It's hard to take two numbers in isolation that we don't really use day to day and make any kind of sense of them. It's only when you graph a few countries together[0] that you see:

1. the US is somewhat of an outlier, while Germany is grouped together with other wealthy countries

2. the US' Gini has been steadily growing last few decades - implying inequality is getting worse

3. Germany's Gini is very slightly declining in the last few decades - implying it's staying roughly stable

I don't think higher-than-average is particularly good at all - you're in the neighbourhood of places like Qatar, Iran, DRC and Argentina.
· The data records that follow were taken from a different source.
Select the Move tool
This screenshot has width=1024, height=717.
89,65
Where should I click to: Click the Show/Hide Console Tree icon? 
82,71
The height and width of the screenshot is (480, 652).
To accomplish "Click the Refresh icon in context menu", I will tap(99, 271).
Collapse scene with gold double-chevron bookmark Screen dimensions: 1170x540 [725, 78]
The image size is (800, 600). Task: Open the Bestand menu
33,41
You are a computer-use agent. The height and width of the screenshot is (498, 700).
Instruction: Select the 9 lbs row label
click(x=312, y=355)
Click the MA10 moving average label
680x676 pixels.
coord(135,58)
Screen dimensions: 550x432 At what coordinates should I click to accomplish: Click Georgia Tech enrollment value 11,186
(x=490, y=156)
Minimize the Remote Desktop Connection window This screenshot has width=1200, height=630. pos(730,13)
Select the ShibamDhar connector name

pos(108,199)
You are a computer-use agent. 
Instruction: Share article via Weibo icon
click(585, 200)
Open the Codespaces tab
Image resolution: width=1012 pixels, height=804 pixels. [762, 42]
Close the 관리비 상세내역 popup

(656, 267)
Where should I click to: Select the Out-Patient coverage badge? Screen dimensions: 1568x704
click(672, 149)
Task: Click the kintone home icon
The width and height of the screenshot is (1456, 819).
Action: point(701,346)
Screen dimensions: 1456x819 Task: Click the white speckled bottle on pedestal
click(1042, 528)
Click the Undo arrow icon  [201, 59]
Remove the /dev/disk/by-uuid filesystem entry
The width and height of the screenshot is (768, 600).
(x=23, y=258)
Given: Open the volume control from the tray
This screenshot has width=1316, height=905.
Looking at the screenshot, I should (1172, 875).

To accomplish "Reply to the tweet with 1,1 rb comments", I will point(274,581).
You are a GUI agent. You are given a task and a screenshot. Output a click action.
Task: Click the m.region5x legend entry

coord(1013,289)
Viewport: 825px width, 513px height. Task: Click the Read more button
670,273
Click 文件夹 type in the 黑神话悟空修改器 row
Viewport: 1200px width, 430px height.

In fact the only way you'd use Gini to suggest the US has a ok level of wealth inequality is if you presented two countries Gini coefficients side-by-side to someone who doesn't normally think about Gini, presented them without any other context and said "look, they're kinda close"

[0] - https://en.wikipedia.org/wiki/Gini_coefficient#/media/File:G...

What I'm getting at is that Germany isn't some paragon of equality, it's average. The US as I pointed out is skewed by the high number of staggeringly wealthy people and a trend of people moving from the lower to upper levels of what you might call middle class. In the US wealth held by people form 50% of the distribution up to 99% represents about $91T vs $18.2T for the top 0.1% and $4.4T for the bottom 50%. The coefficient really hides the vast middle and upper middle distribution in the US.

Also this obscures the fact that it is far better to be poor or working class in the US than somewhere with a similar Gini coefficient.

> The US as I pointed out is skewed by the high number of staggeringly wealthy people

I think you might want to lookup what Gini tries to measure. You used Gini as a way to suggest the USA isn't so bad, and now you're having to backpedal and say that actually Gini kinda sucks but the USA isn't so bad.

> You used Gini as a way to suggest the USA isn't so bad

No, I'm pointing out that at lot was being made of a small difference in a ratio that's really sensitive to marginal differences. I'm noting a marginal difference that makes the US look more different than other OCED nations than it is in fact and more like autocratic developing nations than it is in fact.

I'm also pointing out that it isn't a good measure at all. It's as coarse as GDP and more misleading.

A graph showing income inequality seems impractical when discussing wealth inequality.
Slip of the tongue (fingers?) when I was typing - the original figures ch4se gave were for income inequality so I stuck with that.
Well income is what gini measures and what the comment I was replying to[1] was referencing.

[1]https://news.ycombinator.com/item?id=33530819

Sure, that makes sense. It's just worth noting that the U.S. are not an outlier amongst developed nations when looking at wealth inequality -- which, IMO, is the much more important metric.
Yes, that's part of my criticism for gini.
> the US is skewed by have a chunk of the world's wealthiest people

It's a little bit funny to say that a metric is skewed by measuring the thing it is designed to measure...

Not really. The US attracts wealthy people from around the world, has a gigantic internal market, and is friendly to financial business. If you don't consider the top 0.1% then the picture looks totally different. The VAST majority of wealth in the US is help by people in 50th to 99th percentile range. The Gini coefficient makes the US look superficially more like Qatar, which is obviously nonsense.
Some metrics aren't linear so w/o knowing more about Gini coefficient, my first thought is "I have no idea if the difference is significant or not". Can someone ELI5 this so that I can build an intuition for what "1 unit of Gini" means?
It's a curve reflecting income (not wealth) share of a population against a line of perfect equality, which is a 45 degree angle. A low disparity hugs the line and a high disparity hugs the X and Y axis. Gini = A/(A + B) where A is area over the curve and B is the area under the curve. So an increase of 0.1 in the gini number reflects a larger A.

It's not a very good way to measure what it is trying to measure[1].

[1] https://en.wikipedia.org/wiki/Gini_coefficient#Limitations

I think the main problem is the lack of intuition of what "1 Gini means", except the "lower is better". Is difference between coefficient of 10 & 11 the same as difference between 30 and 31? The poster to which I responded said that "32 vs 41 is not far apart" - is it? Is difference between 10 and 19 the same as difference between 32 and 41 (delta is the same)? How about between 0 and 9?
That was me, and they aren't that far apart. Is 41% of the area under a lot more than 32%? Not really, see this example[1] Norway here has a coefficient of 27.5 and the US was at 41.2 but the graphs are barely different except that you can see that the US has a sharp bend on the far right hand side. The gini formula is really sensitive to that in a way that doesn't tell us much.